Call it what it is, a perpetual rent.
There's nothing funnier than a lot of people taking some absurd principles for granted when they make no sense at all, property taxes being one of them. So imagine you grind at least 30 years of your life working extra hours or two jobs to pay for an already inflated asset based on speculated prices rather than the actual cost, only to end up with that asset in a perpetual rent agreement where if you stopped paying it you basically don't own it anymore, a rent that also isn't controlled, so you can get screwed in the future like how a lot of people ended up selling their house because their retirement isn't enough to cover such rent.

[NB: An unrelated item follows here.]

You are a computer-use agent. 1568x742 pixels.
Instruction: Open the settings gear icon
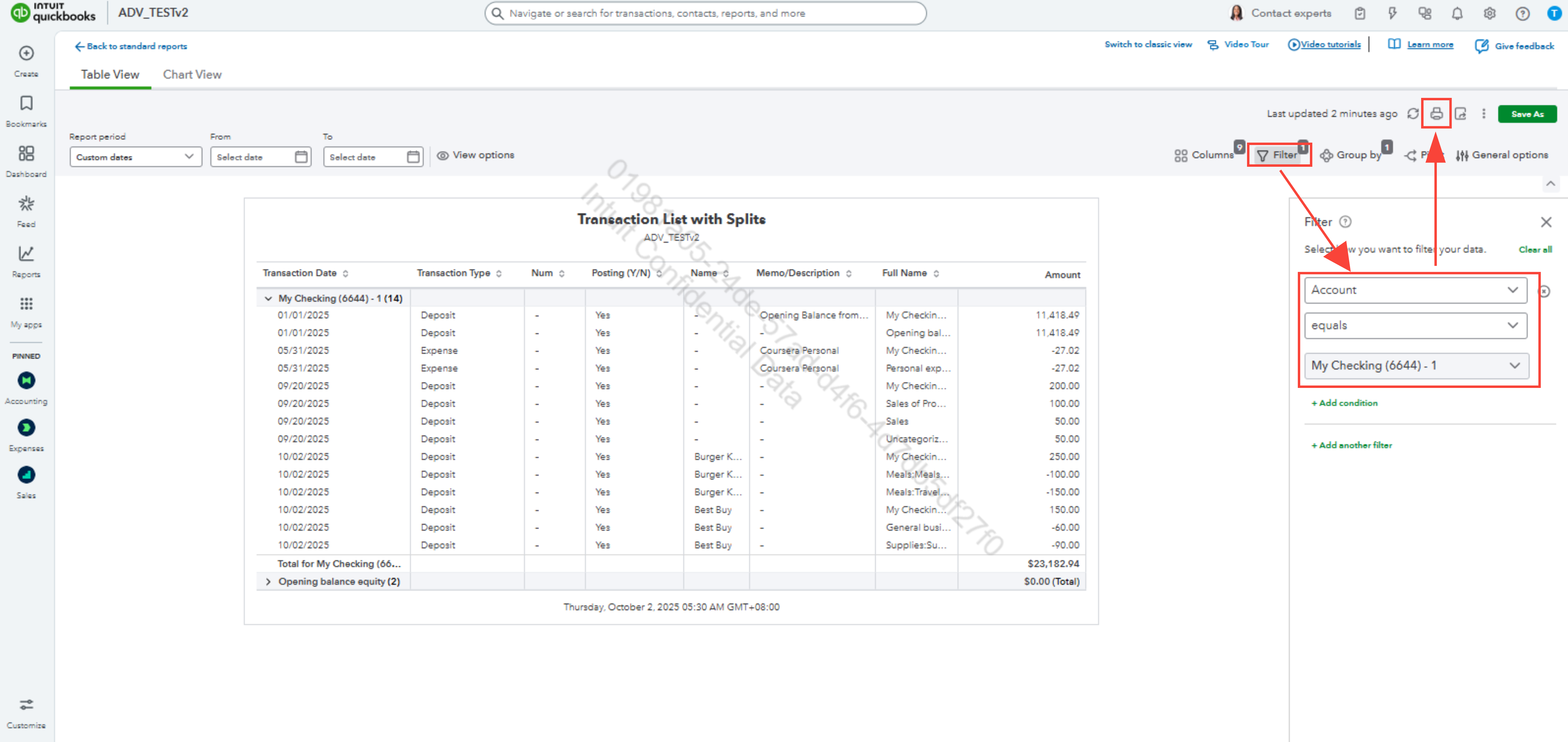(1489, 13)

Make it make sense, the only real winners here are the banks after they collect all that compound interest throughout all these years, and the government taking all these taxes.
Why should you be allowed to monopolize a piece of finite and scarce resource, land, for free?
Since you think it's a scam, surely you support 100% capital gains taxes on homes? Since old people getting rich off of an unproductive asset, blocking supply to "preserve neighborhood character", and inflating the price of their artificially-scarce goods would be more of a scam?
There's nothing wrong with retirees being forced to sell and downsize. You don't need a family-sized home when you live alone. Property tax is the least unfair tax of them all.
>finite
You think land is finite? You do realize you can fit the entire human race - both the ~8 billion people currently alive and the estimated ~100 to 117 billion people who have ever lived- inside the Grand Canyon? We have enough land that every single person could have an entire farm of their own, not to mention the "land isn't enough" argument makes no sense in a country with giant parking lots, and no exceptions are made for people living in apartment blocks.
The solution is simple for what you mentioned at the end: make houses a depreciated asset, not an investment. Investment by concept must always go up, scale, and grow, making it inevitably unsustainable. Japan did it and fixed the entire housing issue for the next generations to come. I am sure we are smart enough to do the same. Housing and land are made to live in, not to invest in, and keeping them empty to gauge prices up.
Totally absurd to think that you should!
>Make it make sense
The cops/judges/prisons/schools/military/etc that maintain a mostly peaceful and ordered society that prevents someone else from walking onto your property and throwing you out costs money, and costs more money every year. The more land you have, the more it costs, since more time, materials, and energy have to be spent moving around all of that surface area you have "own". Surface area is the costliest thing people consume.
Tax on the improvements on the land, as well as earned income tax are the absurd principles.
Universities and hospitals are some of the worst offenders in situations like this, especially in urban cores, likely empowered by their clear transformation into state-sanctioned "non-profit" businesses that provide a good we are compelled to consume if we are a normie who wants a reasonable guarantee of a comfortable, healthy economic existence.
https://www.google.com/maps/@37.8567746,-122.2550107,3a,60y,...
Government provides crucial services that increases land value, offsetting any losses in tax revenue through public utility. Perhaps the same thing can happen with historical buildings.
However, let us note that cities are for living in. It is not a museum.
Ultimately, only the public can determine the balance of concerns to be struck.